Semaphore is a hosted continuous integration and deployment service used for testing and deploying software projects hosted on GitHub and BitBucket.

While open source projects can use Semaphore for free in its full capacity, free use for private projects is limited to 100 builds per month (Semaphore Classic) or $20 of service every month (Semaphore 2.0).

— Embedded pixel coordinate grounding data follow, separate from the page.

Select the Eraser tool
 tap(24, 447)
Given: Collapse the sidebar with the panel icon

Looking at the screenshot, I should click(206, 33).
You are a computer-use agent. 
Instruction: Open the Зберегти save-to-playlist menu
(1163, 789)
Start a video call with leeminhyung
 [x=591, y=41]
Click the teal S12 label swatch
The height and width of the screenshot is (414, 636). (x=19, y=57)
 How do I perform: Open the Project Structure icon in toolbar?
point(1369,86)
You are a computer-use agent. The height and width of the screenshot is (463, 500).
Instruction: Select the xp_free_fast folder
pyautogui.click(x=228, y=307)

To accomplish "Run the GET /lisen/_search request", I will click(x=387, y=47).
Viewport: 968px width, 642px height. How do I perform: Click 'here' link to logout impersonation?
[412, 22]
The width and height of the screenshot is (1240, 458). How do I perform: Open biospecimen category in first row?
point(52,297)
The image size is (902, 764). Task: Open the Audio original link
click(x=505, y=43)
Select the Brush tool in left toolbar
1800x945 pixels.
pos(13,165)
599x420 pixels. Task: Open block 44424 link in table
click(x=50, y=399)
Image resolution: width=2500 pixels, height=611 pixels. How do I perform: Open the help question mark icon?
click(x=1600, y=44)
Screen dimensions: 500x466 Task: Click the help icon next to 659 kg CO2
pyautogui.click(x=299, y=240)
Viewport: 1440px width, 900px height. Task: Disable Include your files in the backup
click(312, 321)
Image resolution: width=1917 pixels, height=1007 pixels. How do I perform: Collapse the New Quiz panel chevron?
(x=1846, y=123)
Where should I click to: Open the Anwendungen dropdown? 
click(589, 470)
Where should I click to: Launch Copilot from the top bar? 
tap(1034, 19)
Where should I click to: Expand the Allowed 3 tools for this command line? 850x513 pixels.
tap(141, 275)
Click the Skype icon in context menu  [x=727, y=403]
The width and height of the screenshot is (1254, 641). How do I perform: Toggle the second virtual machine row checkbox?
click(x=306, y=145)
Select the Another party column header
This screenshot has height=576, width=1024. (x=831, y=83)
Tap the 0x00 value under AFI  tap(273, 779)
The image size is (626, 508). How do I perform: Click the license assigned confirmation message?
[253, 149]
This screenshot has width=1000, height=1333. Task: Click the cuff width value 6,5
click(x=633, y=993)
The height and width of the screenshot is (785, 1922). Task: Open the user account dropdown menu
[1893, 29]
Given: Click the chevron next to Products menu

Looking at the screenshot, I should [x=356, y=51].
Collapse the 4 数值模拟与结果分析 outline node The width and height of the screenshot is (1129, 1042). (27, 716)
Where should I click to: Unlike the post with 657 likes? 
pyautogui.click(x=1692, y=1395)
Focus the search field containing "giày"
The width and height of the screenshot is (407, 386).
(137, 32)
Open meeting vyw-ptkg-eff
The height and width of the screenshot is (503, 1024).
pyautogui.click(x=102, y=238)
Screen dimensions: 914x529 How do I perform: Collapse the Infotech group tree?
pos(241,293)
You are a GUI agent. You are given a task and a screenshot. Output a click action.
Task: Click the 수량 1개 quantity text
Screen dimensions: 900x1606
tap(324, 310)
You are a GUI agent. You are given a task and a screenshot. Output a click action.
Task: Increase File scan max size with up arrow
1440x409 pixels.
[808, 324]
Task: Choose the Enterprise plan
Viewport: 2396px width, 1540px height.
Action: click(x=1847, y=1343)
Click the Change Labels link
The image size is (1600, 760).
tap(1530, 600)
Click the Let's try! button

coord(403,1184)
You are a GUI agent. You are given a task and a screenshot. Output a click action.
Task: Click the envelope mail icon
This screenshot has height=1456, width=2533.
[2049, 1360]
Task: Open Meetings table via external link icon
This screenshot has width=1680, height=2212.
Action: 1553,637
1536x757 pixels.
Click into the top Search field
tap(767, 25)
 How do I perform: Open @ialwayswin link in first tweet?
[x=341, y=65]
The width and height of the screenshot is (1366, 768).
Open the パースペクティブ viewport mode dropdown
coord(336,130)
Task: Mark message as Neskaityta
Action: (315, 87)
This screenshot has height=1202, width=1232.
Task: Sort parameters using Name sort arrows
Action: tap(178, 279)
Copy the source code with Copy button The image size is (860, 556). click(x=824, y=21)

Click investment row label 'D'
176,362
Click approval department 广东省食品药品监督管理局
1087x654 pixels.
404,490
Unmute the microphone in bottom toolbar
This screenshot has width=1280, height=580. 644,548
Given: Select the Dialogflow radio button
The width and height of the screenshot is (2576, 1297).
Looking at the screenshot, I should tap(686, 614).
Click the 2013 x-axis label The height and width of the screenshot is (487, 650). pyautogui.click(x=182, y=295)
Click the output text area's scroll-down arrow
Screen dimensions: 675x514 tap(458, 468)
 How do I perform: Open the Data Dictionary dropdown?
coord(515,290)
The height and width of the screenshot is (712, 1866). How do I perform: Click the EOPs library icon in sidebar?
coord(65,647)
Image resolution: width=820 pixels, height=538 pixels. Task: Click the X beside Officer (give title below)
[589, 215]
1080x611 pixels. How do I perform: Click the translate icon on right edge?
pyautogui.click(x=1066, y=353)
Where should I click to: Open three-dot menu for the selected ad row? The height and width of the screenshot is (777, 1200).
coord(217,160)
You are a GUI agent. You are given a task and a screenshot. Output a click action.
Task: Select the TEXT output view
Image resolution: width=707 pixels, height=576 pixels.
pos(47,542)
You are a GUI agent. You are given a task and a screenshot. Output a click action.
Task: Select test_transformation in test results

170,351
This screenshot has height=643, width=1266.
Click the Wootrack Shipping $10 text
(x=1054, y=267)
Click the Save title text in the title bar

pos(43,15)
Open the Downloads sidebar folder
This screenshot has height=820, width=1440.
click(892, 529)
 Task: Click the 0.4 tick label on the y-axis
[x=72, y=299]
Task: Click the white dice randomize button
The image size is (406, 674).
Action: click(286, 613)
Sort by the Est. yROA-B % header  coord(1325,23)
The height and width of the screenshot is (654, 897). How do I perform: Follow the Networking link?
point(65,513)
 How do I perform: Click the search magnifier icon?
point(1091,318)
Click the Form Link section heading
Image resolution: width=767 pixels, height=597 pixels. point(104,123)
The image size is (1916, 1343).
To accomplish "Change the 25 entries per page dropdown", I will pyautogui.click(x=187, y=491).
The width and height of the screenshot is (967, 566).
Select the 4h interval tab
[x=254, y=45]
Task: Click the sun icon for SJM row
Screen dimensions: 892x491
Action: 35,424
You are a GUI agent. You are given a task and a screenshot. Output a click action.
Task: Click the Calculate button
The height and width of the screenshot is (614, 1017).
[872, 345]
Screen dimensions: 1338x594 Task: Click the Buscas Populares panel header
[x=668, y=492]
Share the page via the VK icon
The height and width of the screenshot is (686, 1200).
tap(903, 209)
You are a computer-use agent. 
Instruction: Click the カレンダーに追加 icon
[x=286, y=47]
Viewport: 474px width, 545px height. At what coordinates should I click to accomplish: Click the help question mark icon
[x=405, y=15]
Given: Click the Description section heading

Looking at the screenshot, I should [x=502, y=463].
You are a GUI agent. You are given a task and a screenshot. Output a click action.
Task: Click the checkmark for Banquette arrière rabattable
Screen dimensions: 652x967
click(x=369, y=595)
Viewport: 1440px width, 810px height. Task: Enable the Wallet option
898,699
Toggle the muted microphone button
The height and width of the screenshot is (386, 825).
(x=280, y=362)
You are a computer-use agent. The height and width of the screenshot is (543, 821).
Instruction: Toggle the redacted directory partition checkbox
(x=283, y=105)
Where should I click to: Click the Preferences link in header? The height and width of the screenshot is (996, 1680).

One of Semaphore’s features is native Docker support, which enables testing and deploying Docker-based applications. Semaphore also offers Boosters, a feature that reduces the duration of running a test suite to that of the longest test through automatic parallelization of builds for Ruby projects.

Features
Semaphore supports the following programming languages: C/C++, Clojure, Elixir, Go, Java, JavaScript, PHP, Python, Ruby and Scala.
Projects written in other programming languages demand manual configuration.

Some of the supported frameworks include: test/unit, RSpec, Cucumber, Steak, Capybara Webkit, Jasmine, Karma, Minitest, Poltergeist, PhantomJS.

Deployment integrations include AWS, Heroku, Capistrano and Cloud 66.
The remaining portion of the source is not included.